Medicare-for-All is the Anti-Trump, Anti-Republican, Anti-Right Wing (anti-Fascist) solution. With this plan, our health care cost will go down, faster than theydid in pre-Rubio, pre-Republican takeover Obamacare. Under Obamacare, even as incomes began to rise after the Great Bush Recession, health care costs went down every year, until they finally reached a zero increase in costs. Then came the Rubio amendment which sent insurance premiums soaring and cause the literal unavailability of any private health care plans for a time in some areas of the country. Use common sense. Vote Democratic. Not Republican. It is easy to say that. Obamacare was not perfect but every Democrat but one, Ben Nelson of Nebraska, voted for it. And until now, Obamacare has saved tens of thousands of lives, provided health care to at least 30 million Americans and reduced costs for hundreds of millions over what they would be without it.

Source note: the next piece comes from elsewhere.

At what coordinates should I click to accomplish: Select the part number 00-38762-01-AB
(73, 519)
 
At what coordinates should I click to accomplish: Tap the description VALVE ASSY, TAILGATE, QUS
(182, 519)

We know what Republicans did. They voted for a health care plan that will not protect the most vulnerable Americans. It will not reduce prescription drug prices. It will not demand that young working people pay some small amount for a truly meaningful health care plan that will spread any big health care costs across the entire spectrum of Americans, thus reducing costs. They will eliminate the small surtaxes on the super-rich and re-apply those costs to the Middle Class.
All these things are in the Trumpcare plan, the Republican plan, to continue the health care system as it is and take parts of it back to the frightening results for those families suddenly in need. They will continue the hundreds of thousands of bankruptcies by families who simply did not have enough coverage from their insurance when they needed it most.
Simply put: if your biggest concern is health care, there is no other option. You must vote Democratic.